■ Problem details ■
Transcribe every entry that follows exactly, omitting all pictures.

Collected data
• • • • •

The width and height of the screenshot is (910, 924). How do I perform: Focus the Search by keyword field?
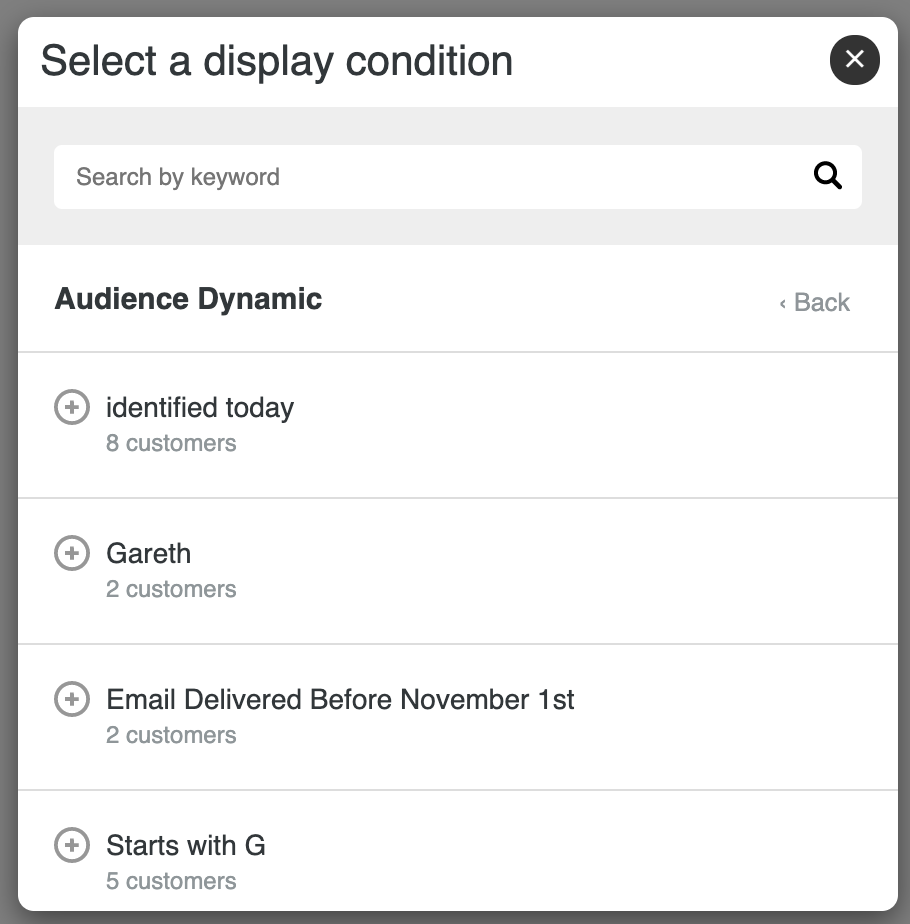point(457,177)
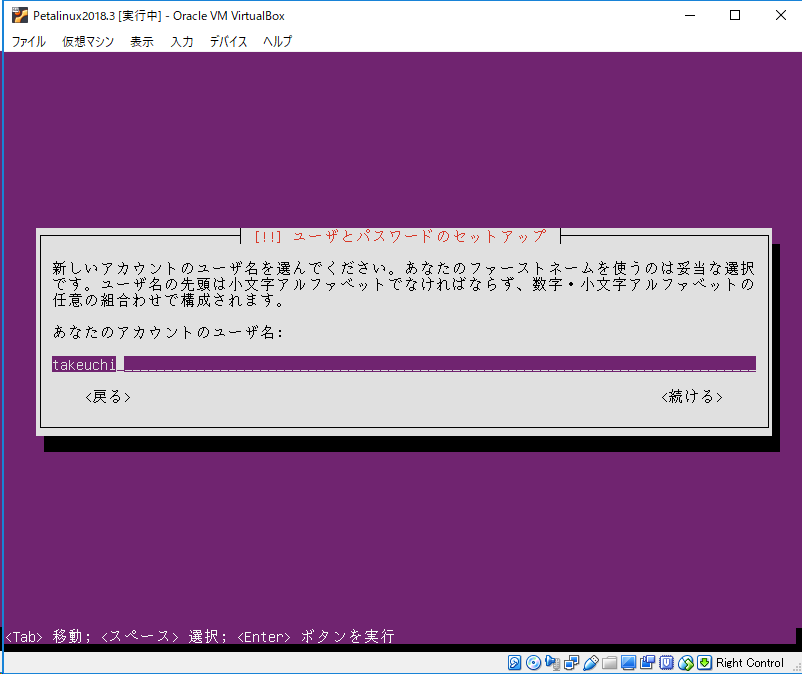The width and height of the screenshot is (802, 674).
Task: Click the recording status icon
Action: 646,662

• • • • •

■ Exercise answer ■
The width and height of the screenshot is (910, 924). How do I perform: Focus the Search by keyword field?
point(457,177)
The width and height of the screenshot is (802, 674).
Task: Click the recording status icon
Action: 646,662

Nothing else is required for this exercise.